Under Obamacare (The Patient Protection and Affordable Care Act of 2010, a.k.a the “ACA”) a PCOR fee is applied to certain health plans. PCOR stands for “Patient-Centered Outcomes Research.” To learn more about what this is and what it does visit www.pcori.org/research-results-home
A PCOR fee applies annually for 1/1/2013 through 12/31/2019.
WHO HAS TO FILE
For employers or plan sponsors with self‐insured plans, the plan sponsor is responsible for filing and payment. This includes employers who offer –
- Fully insured plans, and
- Health reimbursement arrangements (“HRAs”).
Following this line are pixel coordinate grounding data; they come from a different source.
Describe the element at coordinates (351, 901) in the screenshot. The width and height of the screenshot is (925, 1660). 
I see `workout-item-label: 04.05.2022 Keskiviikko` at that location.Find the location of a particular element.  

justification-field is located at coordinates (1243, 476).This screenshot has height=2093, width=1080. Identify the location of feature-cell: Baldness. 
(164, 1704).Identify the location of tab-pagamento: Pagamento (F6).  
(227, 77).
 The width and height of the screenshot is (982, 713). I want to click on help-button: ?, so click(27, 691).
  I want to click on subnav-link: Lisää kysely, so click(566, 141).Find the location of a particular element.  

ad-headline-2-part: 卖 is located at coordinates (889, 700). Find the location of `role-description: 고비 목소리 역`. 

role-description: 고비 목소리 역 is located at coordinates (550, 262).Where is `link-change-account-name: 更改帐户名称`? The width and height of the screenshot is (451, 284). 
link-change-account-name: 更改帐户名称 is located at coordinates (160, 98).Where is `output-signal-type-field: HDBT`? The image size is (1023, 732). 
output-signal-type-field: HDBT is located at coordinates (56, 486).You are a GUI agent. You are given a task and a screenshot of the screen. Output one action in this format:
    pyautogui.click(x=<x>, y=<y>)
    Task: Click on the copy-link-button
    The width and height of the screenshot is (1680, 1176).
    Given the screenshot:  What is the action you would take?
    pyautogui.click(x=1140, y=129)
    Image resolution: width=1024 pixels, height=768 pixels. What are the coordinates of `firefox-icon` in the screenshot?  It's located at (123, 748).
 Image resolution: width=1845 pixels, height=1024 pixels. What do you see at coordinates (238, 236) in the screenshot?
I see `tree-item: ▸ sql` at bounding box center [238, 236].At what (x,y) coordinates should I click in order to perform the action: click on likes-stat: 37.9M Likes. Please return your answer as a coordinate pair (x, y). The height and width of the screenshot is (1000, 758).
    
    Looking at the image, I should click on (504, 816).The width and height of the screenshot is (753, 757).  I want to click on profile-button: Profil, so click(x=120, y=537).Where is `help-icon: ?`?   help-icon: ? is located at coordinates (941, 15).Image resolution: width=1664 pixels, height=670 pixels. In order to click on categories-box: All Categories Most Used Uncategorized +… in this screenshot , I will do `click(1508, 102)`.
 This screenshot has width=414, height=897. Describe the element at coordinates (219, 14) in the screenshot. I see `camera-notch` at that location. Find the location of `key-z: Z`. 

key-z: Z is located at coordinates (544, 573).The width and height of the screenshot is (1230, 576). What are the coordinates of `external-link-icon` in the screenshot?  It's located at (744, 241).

If both of these apply, the employer will pay a PCOR fee for the employees on the fully‐insured plan AND the employer will pay a PCOR fee for the employees on the HRA. Employers pay only one PCOR fee per covered participant, so if someone, in this case, is a participant in both the fully insured plan and the HRA, only one PCOR fee will apply.
For employers and plan sponsors with only fully‐insured plans (such as UHC or BCBS), the health insurer will file the forms, and the fees will be built into their annual premiums.
WHAT PLANS ARE SUBJECT TO THE FEE?
- Medical plans
- Prescription drug plans
- Self‐insurance dental or vision plans, if provided without a separate election or premium charge
- HRAs (Health Reimbursement Accounts)
- Retiree‐only health plans
- Health plans of the types listed above provided by governmental employers for their employees
WHAT PLANS ARE EXEMPT FROM THE FEE?
- Separately insured dental or vision plans
- Self‐insured dental or vision plans, if subject to separate coverage election and employee contributions
- Expatriate coverage provided primarily for employees who work and reside outside the US
- HSAs (Health Savings Accounts)
- FSAs (Flexible Spending Accounts) other than HRAs
- Employee Assistance Programs (EAPs), which are wellness programs and disease management programs that do not provide significant benefits in the nature of medical care or treatment
- Government programs including Medicare parts A, B, C, and D, Medicaid, SCHIP, and programs covering the Armed Forces and Indian Tribes
HOW IS THE PCOR FEE PAID?
The sponsor files and pays the PCOR fee on IRS form 720. This form is a quarterly excise tax return (filed in the calendar quarter, regardless of the employer’s year‐end). The PCOR fee is paid on form 720 for the second quarter ending 6/30, due on 7/31. The form reports the fee that is allocable to the prior calendar year.
The PCOR fee is reported on the first line of form 720, page 2, part II. Discussion of this filing requirement is on the form 720 instructions and begins on page 9 of that document.
Most of our clients are required to use EFTPS to make federal tax deposits, so they will have to use EFTPS to pay this fee. Thus, they should not wait until the last minute before 7/31 to address this payment mechanics to avoid it being late. Where the client uses a payroll tax service, they generally will be happy to make this deposit for you.
HOW MUCH IS THE FEE?
For plans with years ending before 10/1/2016, the fee is payable 7/31/2017 at $2.17 per participant ($2 plus an inflation index). For plans with years ending on or after 10/1/2016 but before 10/1/2017, the fee is payable 7/31/2017 at $2.26 per participant.
HOW DO I COUNT THE NUMBER OF EMPLOYEES FOR THE FEE?
Employers must select one of the below methods for counting the number of covered lives. You can change the method
from year to year, but you must use the same method for all plans for any one year.
- Actual count method. Count the number of covered individuals (employees, spouses, dependents) on each day of the plan year and divide by 365 (or 366).
- Snapshot count method. Choose a specific date in each calendar quarter and count the number of lives covered on that day, then divide by 4. You must use the same date in each quarter (i.e., the first day of the quarter, or the first day of the second month of the quarter, or the last day of the quarter, etc.)
- An alternate snapshot method provides that you count, once a quarter, the number of covered lives by counting the number of employees enrolled in single coverage, plus the actual number of employees enrolled in coverage that covers at least one family member. Divide that number by 4 and multiply by 2.35 to estimate the total number after family coverage.
- 5500 method.
- If the plan offers family coverage, take the number of covered lives at the beginning of the year plus the number at the end of the year as reported on the 5500. You do not average these numbers because the form 5500 does not count dependents.
- If family coverage is not offered, take the number of covered lives at the beginning of the year plus the number at the end of the year and average these counts.
For HRAs, the count assumes that all coverage is single coverage, even if reimbursement is sought for the medical expenses of spouses and/or dependents. Thus the employer does not need to calculate the number of persons that benefit under each HRA plan participant.